Filling a gap of an example I got the following problem:
Let $K$ be a field. If we consider the ring $$R=\begin{pmatrix} K & 0\\ K^{(\mathbb{N})} & K \end{pmatrix}$$ and the idempotents $\epsilon_{a}=\begin{pmatrix} 1 & 0\\ 0 & 0 \end{pmatrix}$ and $\epsilon_{b}=\begin{pmatrix} 0 & 0\\ 0 & 1 \end{pmatrix}$ and let $\epsilon_{1}$ the first entry at the canonical basis of $K^{(\mathbb{N})}$, then put $S=R\begin{pmatrix} 0 & 0\\ \epsilon_{1} & 0 \end{pmatrix} =\begin{pmatrix} 0 & 0\\ K \epsilon_{1} & 0 \end{pmatrix}$. Set $M_{1}= R \epsilon_{a}$ and $M_{2}= \frac{R \epsilon_{a}}{S}$. What I want to prove is that $\mathrm{Hom}_{R}(M_{1}, M_{2})=K$ and $\mathrm{Hom}_{R}(M_{2},M_{1})= 0$.
For me this has maybe something related to $M_{1}$ and $M_{2}$ are simple. So far I have noted that $R \cong \epsilon_{b}$ and
$$R= \epsilon_{a} \oplus \epsilon_{b}= \begin{pmatrix} K & 0\\ K^{\mathbb{N}} & 0 \end{pmatrix} \oplus \begin{pmatrix} 0 & 0\\ 0 & K \end{pmatrix}.$$
For proving, $Hom_{R}(M_{1}, M_{2}) \cong K$ lets take $g \in Hom_{R}(M_{1},M_{2})$ and also consider the projection $\pi:M_{1} \to M_{2}=\frac{M_{1}}{S}$ so as we can factor this morphism $h$ into applying a morphism $f: M_{1} \to M_{1}$ and then $\pi$ but $f$ consist only in multiplying any $\begin{pmatrix} x & 0\\ \bar{v} & 0 \end{pmatrix} \in M_{1}$ with $\begin{pmatrix} a & 0\\ 0 & 0 \end{pmatrix}$ where $a \in K$. What I need to prove to show that $Hom_{R}(M_{1}, M_{2}) \cong K$ is that $a \in K$ in $f$ is unique for the factorization $h=\pi f$. 

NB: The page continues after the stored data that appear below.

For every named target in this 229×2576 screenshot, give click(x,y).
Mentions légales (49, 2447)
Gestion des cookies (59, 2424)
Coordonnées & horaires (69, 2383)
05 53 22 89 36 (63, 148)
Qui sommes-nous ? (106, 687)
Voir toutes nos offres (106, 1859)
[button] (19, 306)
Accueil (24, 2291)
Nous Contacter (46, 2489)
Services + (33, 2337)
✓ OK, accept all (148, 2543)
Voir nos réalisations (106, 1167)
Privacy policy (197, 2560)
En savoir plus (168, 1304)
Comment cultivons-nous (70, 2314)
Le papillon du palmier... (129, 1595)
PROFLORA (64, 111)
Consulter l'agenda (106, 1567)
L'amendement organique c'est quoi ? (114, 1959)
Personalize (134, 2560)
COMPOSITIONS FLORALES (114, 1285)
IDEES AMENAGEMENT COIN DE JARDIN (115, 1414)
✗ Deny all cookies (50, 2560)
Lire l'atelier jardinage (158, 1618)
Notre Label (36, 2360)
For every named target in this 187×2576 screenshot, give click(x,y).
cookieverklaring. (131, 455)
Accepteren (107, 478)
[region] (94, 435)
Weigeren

We showed in the comments that $\operatorname{Hom}_R(M_2, M_1) \not= 0$. Namely the map $M_1 \rightarrow M_1$ defined by sending $A \in M_1$ to $\epsilon_aA \in M_1$ restricts to $0$ on $S \subseteq M_1$, so that map factors through $M_2 = M_1/S$ and is not zero on $M_2$ because it fixes $\epsilon_a \in M_1 \setminus S$.
For the second part of your question, you wondered if $\operatorname{Hom}_R(M_1, M_2) \cong K$.
This is also false. For example, an easy consideration comes from cardinality. For any $a \in K, b \in K^{(\mathbb{N})}$, we get a map sending an element $A \in M_1$ to the coset $\begin{bmatrix} a & 0 \\ b & 0\end{bmatrix}\cdot A + S \in M_2$. If $b, b'$ are elements that differ away from the first coordinate of $K^{(\mathbb{N})}$, then the corresponding maps are distinct, by definition of $S$. There are way to many of these homomorphisms to be in correspondence with elements of $K$. If $K$ is finite, there are already uncountably many of these homomorphisms.